A nitrogen-containing all-solid-state hyperbranched polymer electrolyte for superior performance lithium batteries

Abstract

Polyether-based materials, especially poly(ethylene oxide) (PEO) and derivatives thereof, have been extensively studied as Li-conducting all-solid-state polymer electrolytes (SPEs) for Li-based batteries due to their specific advantages such as easy fabrication, high safety, and outstanding compatibility with lithium salts. However, PEO-based polymers usually have too strong complexation ability with lithium ions and high crystallinity, resulting in a low lithium-ion transference number and room temperature ionic conductivity. In this study, we choose hyperbranched polyethylenimine (HPEI) as the core of a SPE matrix, while polyester segments as the arms through sequential ring-open polymerization (ROP) of glycolide (GC) and ε-caprolactone (CL). Specifically, the HPEI core containing N atoms can promote the dissociation of lithium salts, while the polyester segments can effectively dissolve lithium salts and transport ions.
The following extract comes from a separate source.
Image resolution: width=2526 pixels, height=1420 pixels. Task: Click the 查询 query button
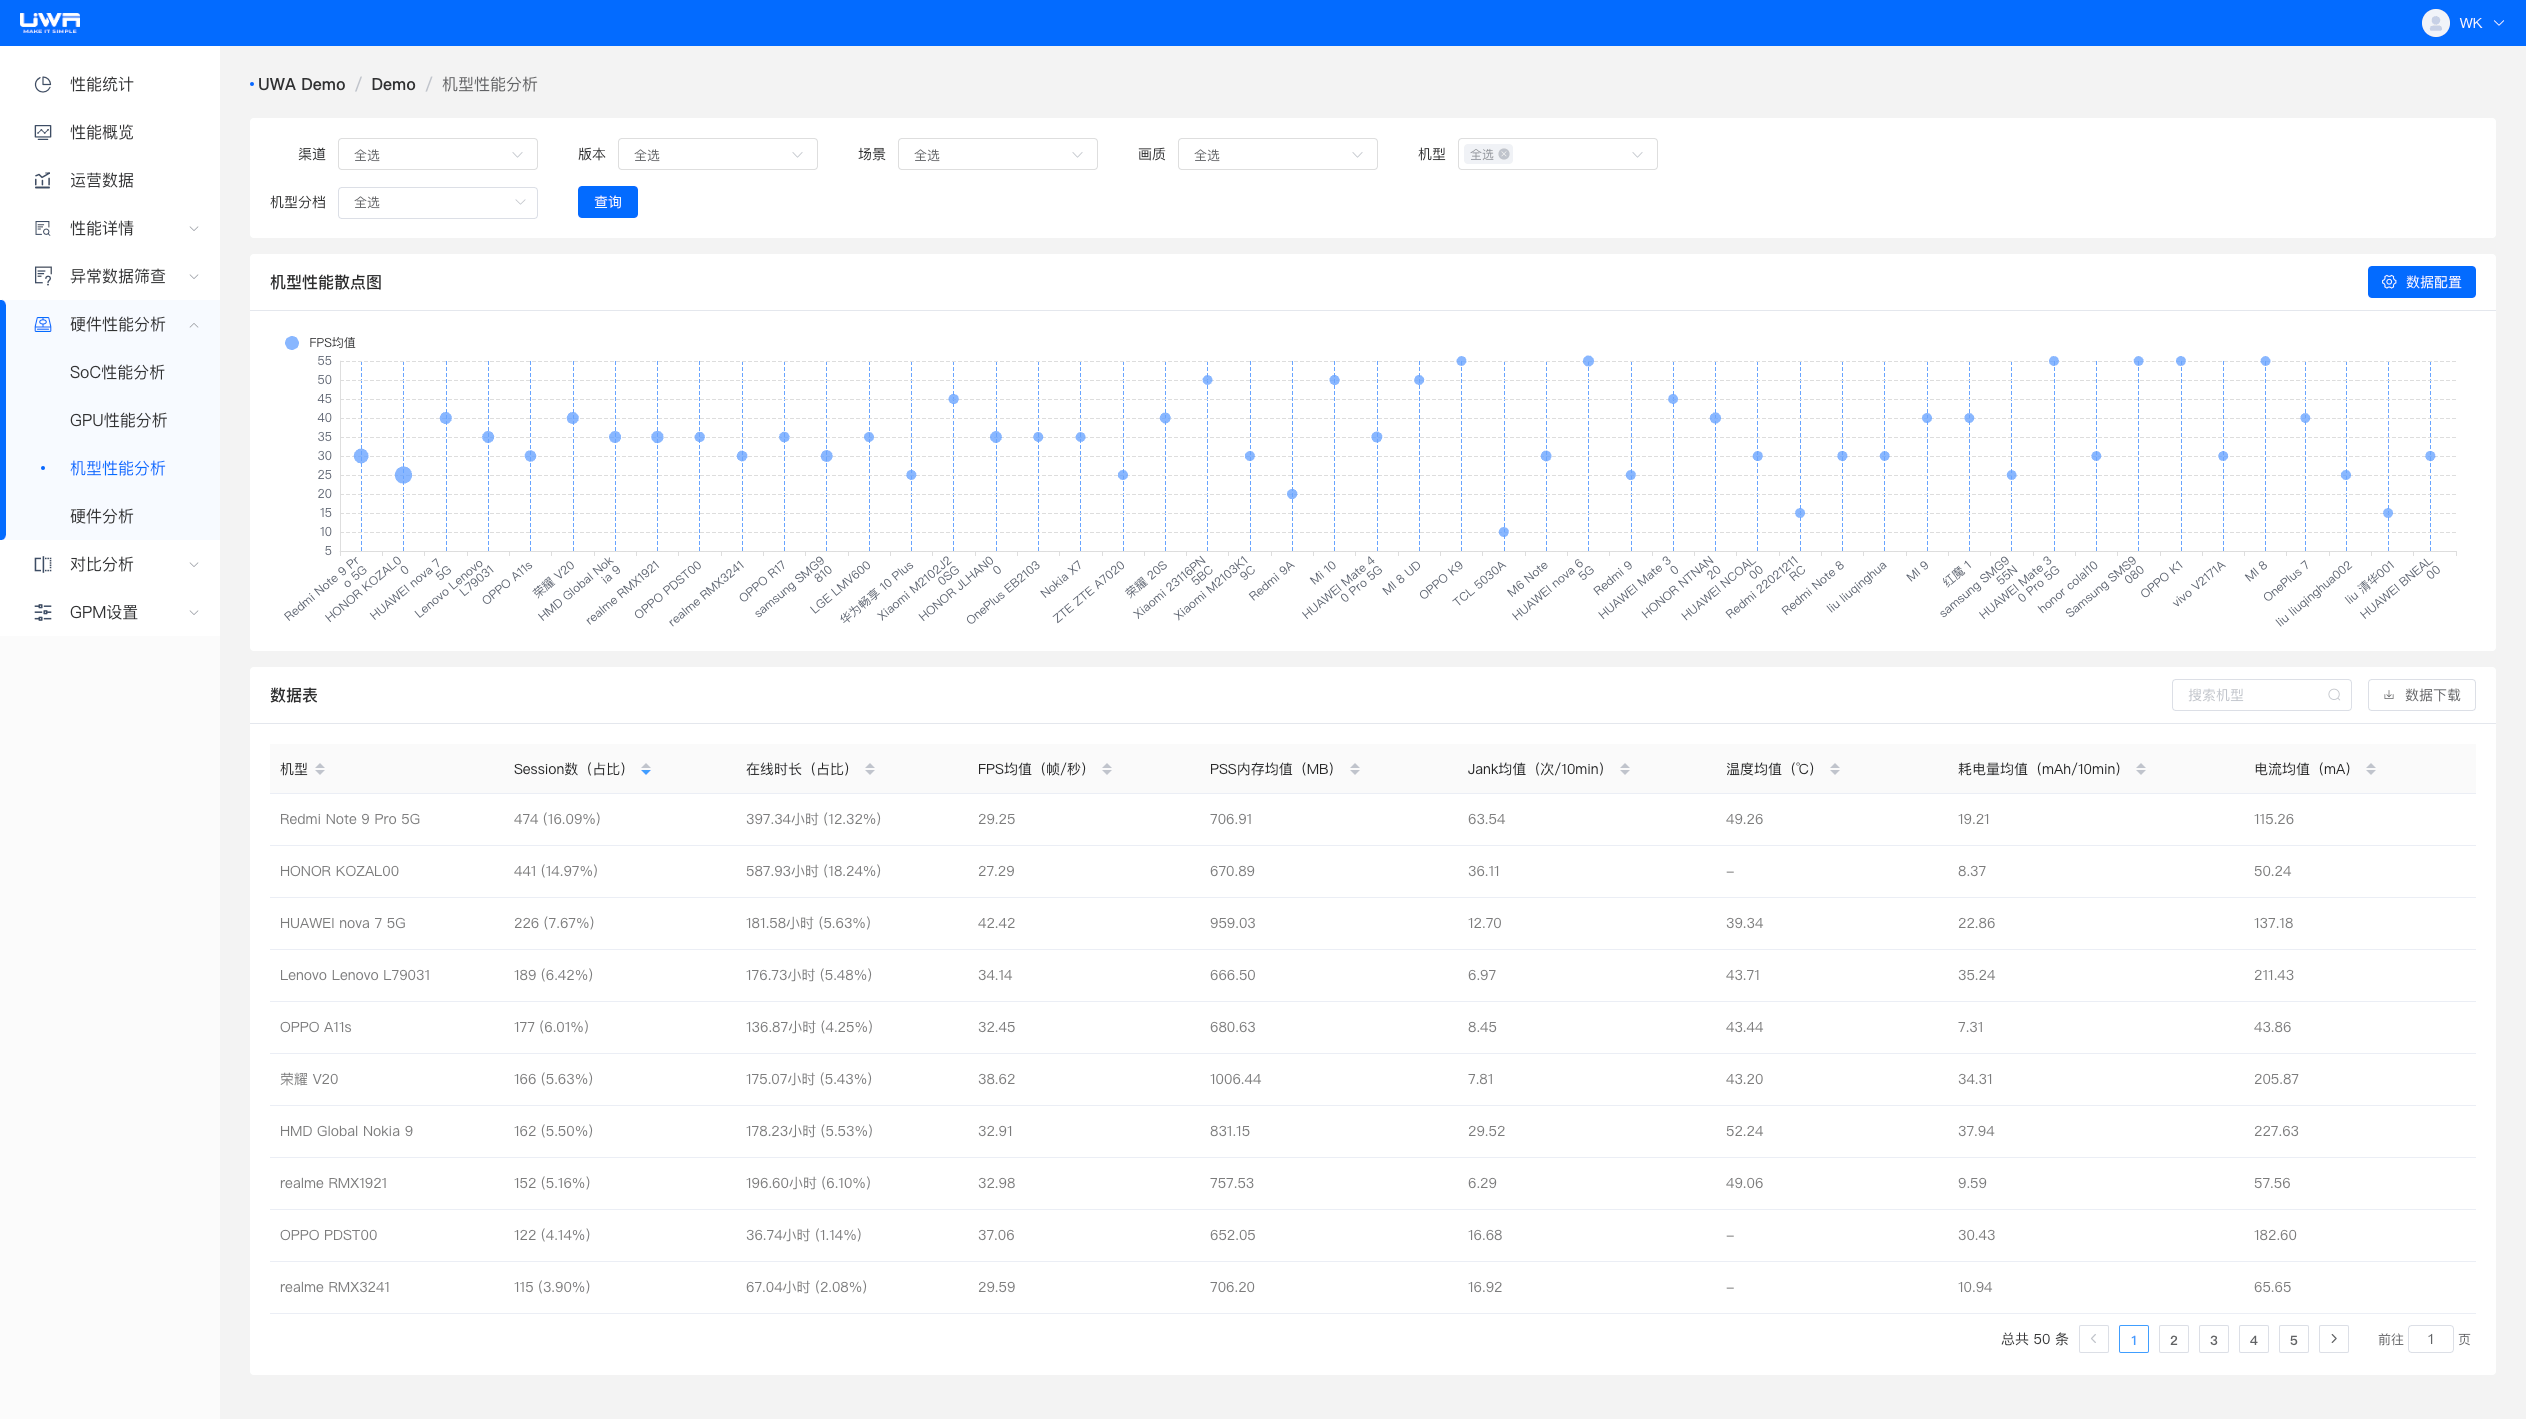tap(607, 203)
Furthermore, the SPE (HPEI–PGC–PCL/LiTFSI) is cast onto a ceramic film containing ceramic nanowires to prepare a composite SPE (CSPE), which can further construct ion transport channels at the interface of the polymer and nanowires. Synergizing the advantages of HPEI–PGC–PCL and ceramic nanowires, the CSPE exhibits superior electrochemical performance. Especially, the LiFePO₄/CSPE/Li cell exhibits a discharge capacity of 162 mA h g⁻¹ at the C-rates of 0.2, 0.5 and 1C, and an average discharge capacity of 158 mA h g⁻¹ with an average coulombic efficiency of 99.8% over 200 cycles at 0.5C. More importantly, the LiCoO₂/CSPE/Li cell also shows very good cycling performance (reaches 130 mA h g⁻¹ at a current density of 0.06 mA cm⁻²) and rate capacity (reaches 80 mA h g⁻¹ at a current density of 0.3 mA cm⁻²). This work highlights a new and novel host material that has the potential to be used as a high performance all-solid-state electrolyte for solid-state batteries.